Further, asymmetry matters in the oil–stock returns link post-COVID-19 in China (see the Wald test for asymmetry). The overall implication is that the response of China’s stock market returns to oil price shocks amidst COVID-19 is a short-run phenomenon.
IV. Conclusion and Policy Prescriptions
This paper investigates how China’s stock returns have responded to oil price dynamics post–COVID-19. In the short run, changes in oil price (BRENT) predict stock returns positively, while GFI decreases stock returns. While oil price asymmetry matters, Chinese stock returns do not respond to changes in the oil price and GFI in the long run. Hence, the oil–stock–GFI linkage in China is a short-run phenomenon. Among possible policy alternatives, a comprehensive health policy that would aid speedy recovery from the shocks of the pandemic is necessary to strengthen high stock returns in China. Other researchers could focus on the oil–stock–COVID-19 linkage with structural breaks.
Acknowledgement
Helpful comments of the anonymous reviewers and the journal editor are acknowledged. No funding was received for this study.
These results were subjected to robustness tests, and the results, especially the CUSUM and CUSUM square plots, are available upon request.
The earlier version of the data is contained in Mendeley with a caption “Salisu and Akanni (2020). Global Fear Index Data for the COVID-19 Pandemic [http://dx.doi.org/10.17632/yhs329pd7d.1]” while the updated version can be found in the authors’ links in Researchgate.
See Salisu & Akanni (2020) for further description of GFI.

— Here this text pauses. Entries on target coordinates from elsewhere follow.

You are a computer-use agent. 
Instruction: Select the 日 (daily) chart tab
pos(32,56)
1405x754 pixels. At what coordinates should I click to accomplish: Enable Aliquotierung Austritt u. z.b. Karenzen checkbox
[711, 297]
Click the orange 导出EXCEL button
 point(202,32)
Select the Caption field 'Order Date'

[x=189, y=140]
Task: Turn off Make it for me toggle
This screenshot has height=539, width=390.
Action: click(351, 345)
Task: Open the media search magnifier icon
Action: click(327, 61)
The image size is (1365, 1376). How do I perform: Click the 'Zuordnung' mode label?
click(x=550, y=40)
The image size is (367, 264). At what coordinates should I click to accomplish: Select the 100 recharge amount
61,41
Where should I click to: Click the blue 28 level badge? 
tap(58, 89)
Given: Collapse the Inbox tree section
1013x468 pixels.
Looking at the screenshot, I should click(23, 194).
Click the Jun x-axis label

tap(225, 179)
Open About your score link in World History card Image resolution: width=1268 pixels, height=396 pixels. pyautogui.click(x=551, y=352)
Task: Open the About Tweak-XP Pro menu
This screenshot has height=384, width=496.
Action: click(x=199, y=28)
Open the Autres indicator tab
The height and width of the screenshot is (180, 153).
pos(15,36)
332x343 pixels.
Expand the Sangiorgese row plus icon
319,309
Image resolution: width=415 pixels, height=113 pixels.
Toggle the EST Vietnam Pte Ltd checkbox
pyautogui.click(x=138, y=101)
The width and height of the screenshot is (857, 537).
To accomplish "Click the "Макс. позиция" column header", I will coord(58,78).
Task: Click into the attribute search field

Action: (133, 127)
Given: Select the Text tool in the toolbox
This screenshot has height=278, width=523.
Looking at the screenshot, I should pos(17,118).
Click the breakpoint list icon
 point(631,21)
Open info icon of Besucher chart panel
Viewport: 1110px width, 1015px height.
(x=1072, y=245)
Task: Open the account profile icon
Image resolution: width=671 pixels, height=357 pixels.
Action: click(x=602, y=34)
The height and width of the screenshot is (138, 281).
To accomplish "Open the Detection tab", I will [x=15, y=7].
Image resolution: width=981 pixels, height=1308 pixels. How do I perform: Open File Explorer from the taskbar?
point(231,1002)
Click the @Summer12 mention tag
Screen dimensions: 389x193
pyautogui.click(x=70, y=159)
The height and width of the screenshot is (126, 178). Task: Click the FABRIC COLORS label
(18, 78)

The Brock–Dechert–Scheinkman (BDS) test for nonlinearity shown in Table 3b provides further justification for the nonlinear model.
Narayan and Popp (2010), however, emphasize two breaks. However, only one break date could be identified in each of the two-break models in Table 2 (Panel B).
Note that long-run results from dynamic models (including ARDL and VAR) are interpreted in reverse form of the accompanying statistical signs of the estimated coefficients.